Weincke & Dieck 1989 reported that the distribution of macroalgae depends on temperature regimes for growth, reproduction and survival of the specific macroalga species. Snoeijs & Prentice 1989 also found the major changes in the quantitative species composition macroalgae in different temperature with different water flow rate. Snoeijs 1985 had seen increased biomass of microalgae inside the biotest basin throughout the whole year compared. While Hoek 1982 found significant effects of photoperiod in the distribution of algae as the combination of light and dark cycle induce the photosynthesis and respiration.

  

Cladophora and Ceramium

It has been reported that the green algae Cladophora has a competitive advantage compared to other algae, as it has different reproductive alternatives simultaneously (Rosemarin 1982). The low temperature of winter causes disappearance of Cladophora, but a small tuft of root can survive through winter and Cladophora can grow immediately after the winter from the basal roots of previous year (Snoeijs & Prentice 1989).
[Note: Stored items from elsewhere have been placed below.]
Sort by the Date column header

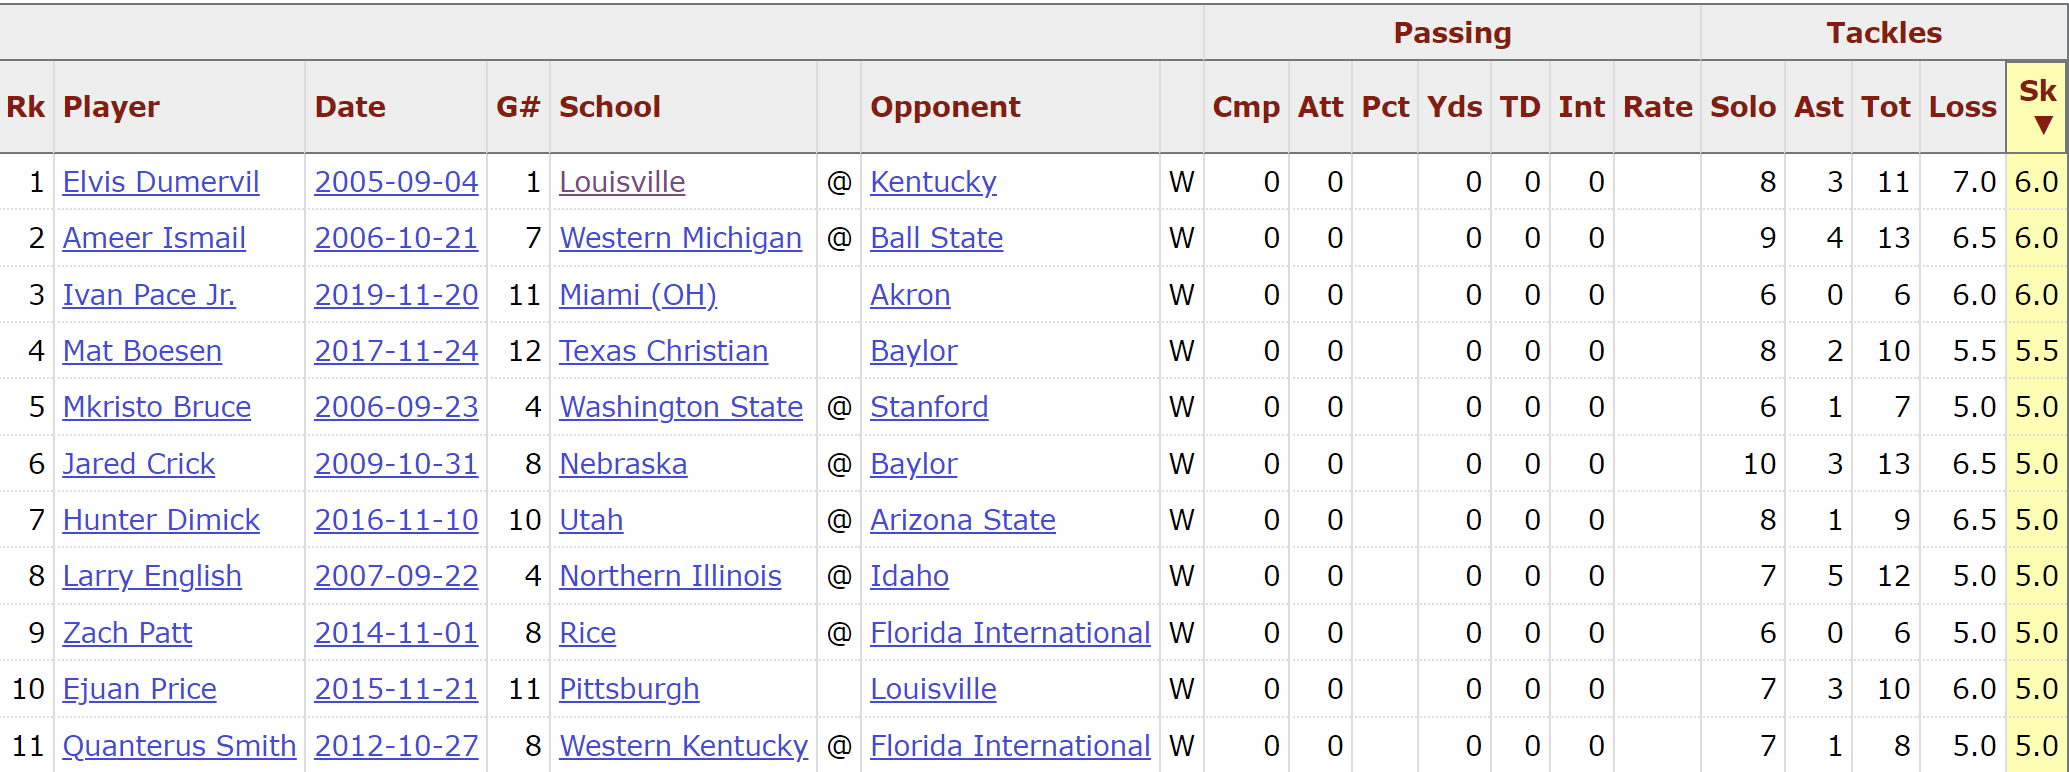[350, 107]
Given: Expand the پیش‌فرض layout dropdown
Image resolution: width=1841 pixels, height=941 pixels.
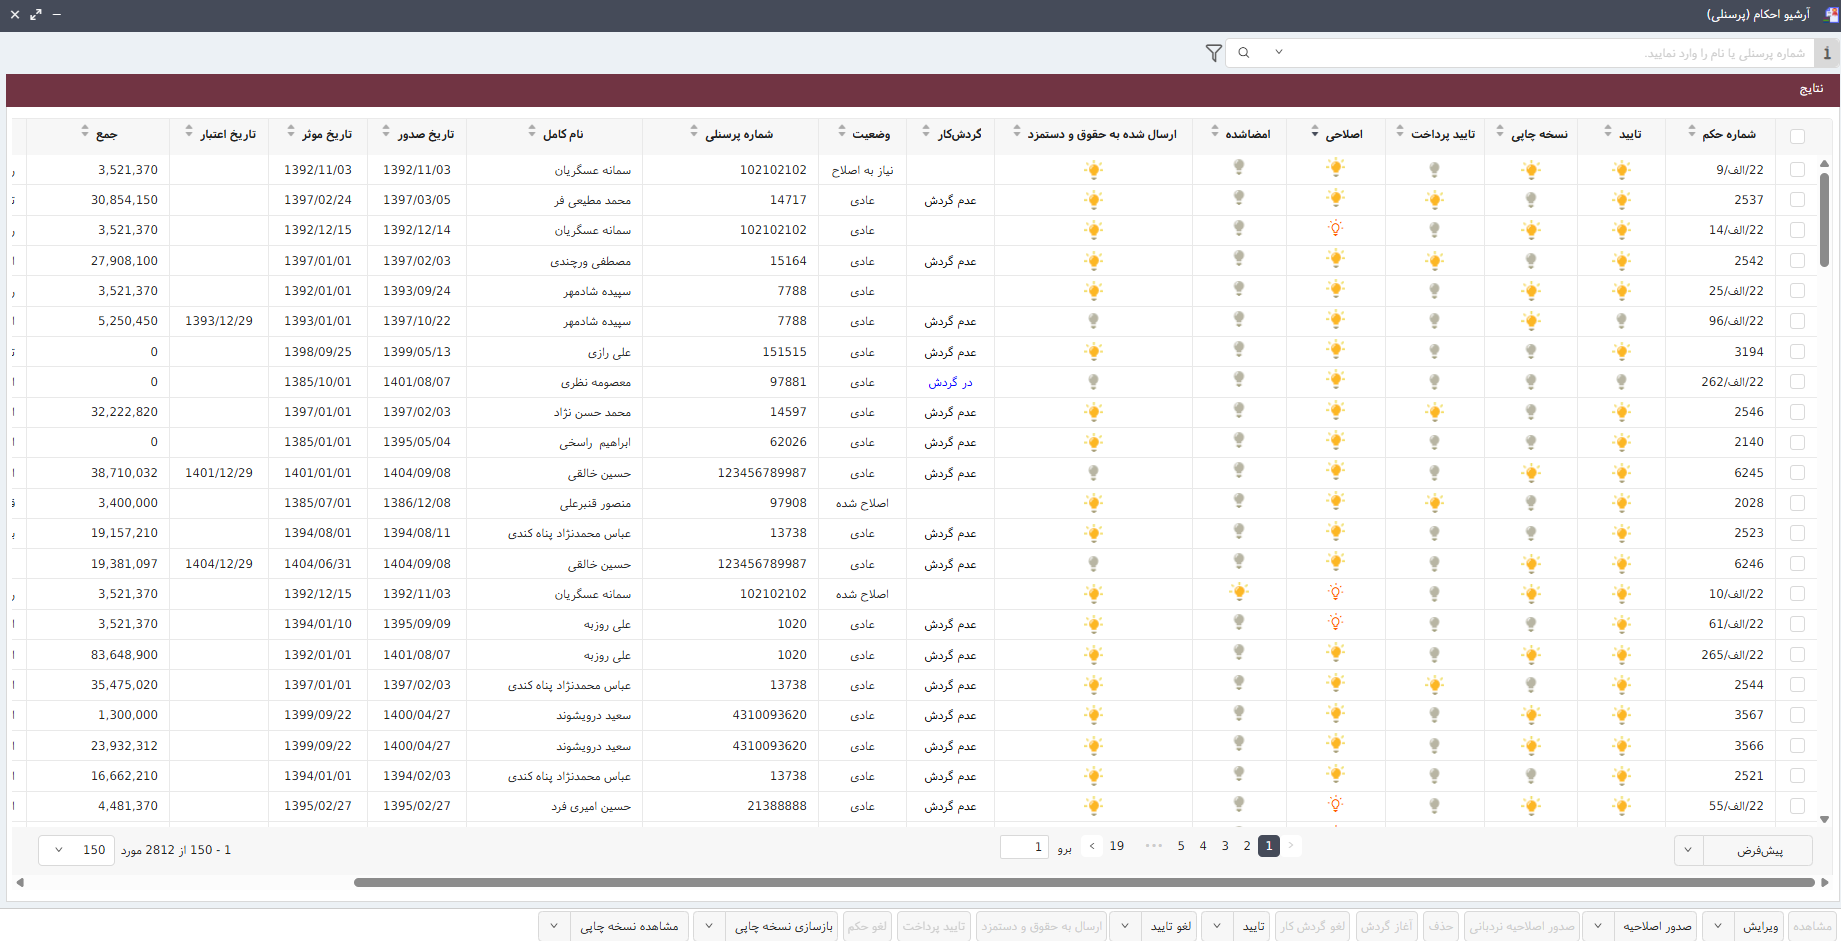Looking at the screenshot, I should [x=1688, y=850].
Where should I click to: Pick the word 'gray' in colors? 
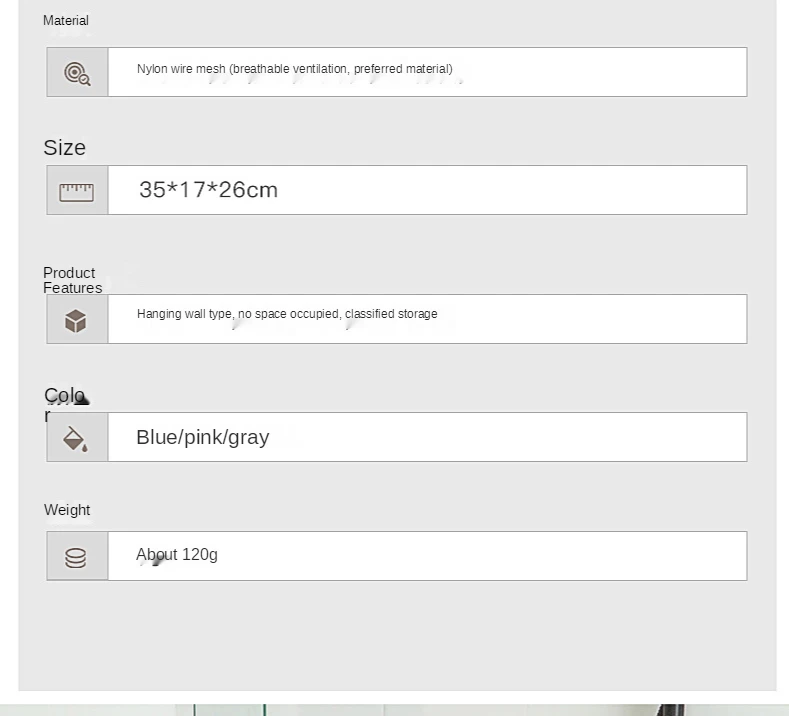pos(249,437)
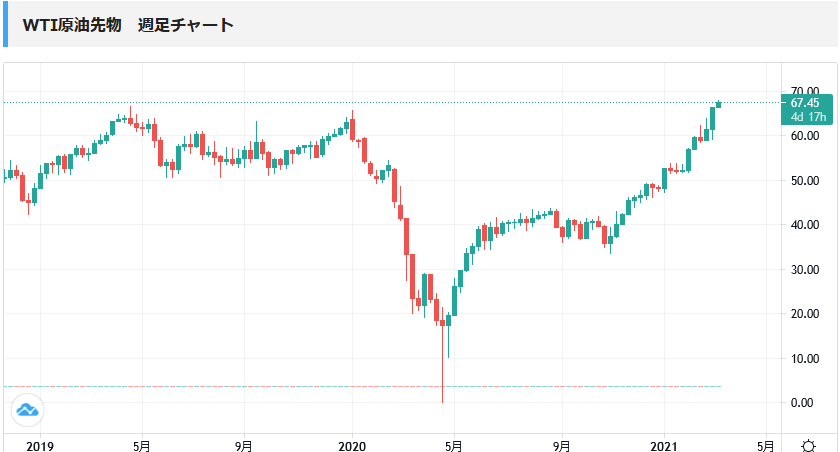Screen dimensions: 840x452
Task: Click the 0.00 price axis label
Action: tap(805, 403)
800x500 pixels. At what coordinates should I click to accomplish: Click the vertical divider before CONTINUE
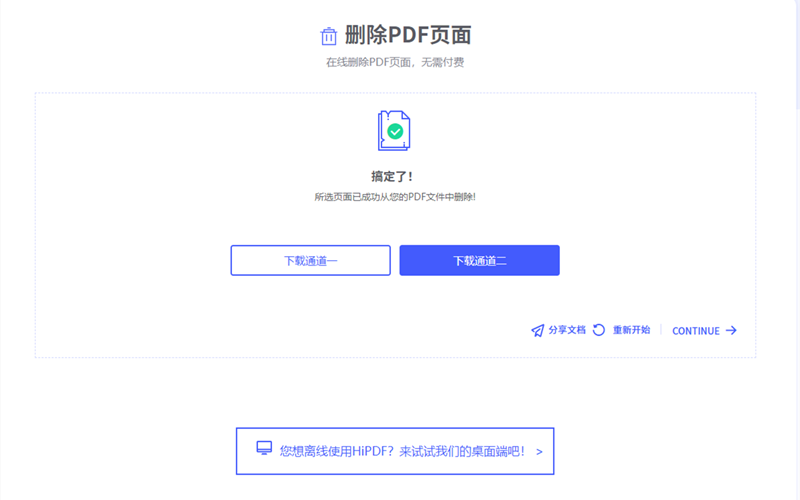[660, 330]
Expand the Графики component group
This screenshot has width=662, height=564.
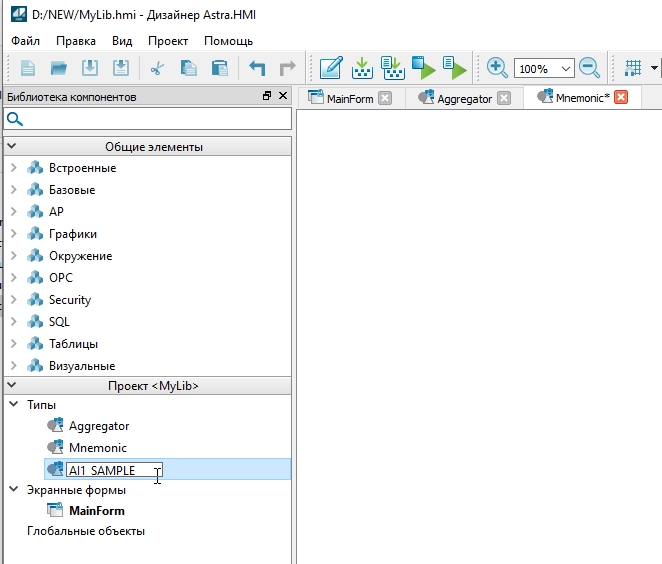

Alternatively, both Keskitalo & Ilus 1987 and Snoeijs & Prentice 1989 reported that Ceramium gobii decreased in abundance in the heated sites compared with colder sites.

 

Ulva

Ulva showed negative abundances with increased temperature in this study, whether Keskitalo & Ilus 1987, Snoeijs 1992 and Snoeijs & Prentice 1989 reported alternative result for Ulva spp. to have increased growth in the heated sites. Snoiejs (1992) also reported that there is no effect of temperature to the growth of Ulva in Forsmark during summer, some species of Ulva are partly replaced by other species of Ulva during mid-summer at Forsmark (Snoeijs & Prentice 1989).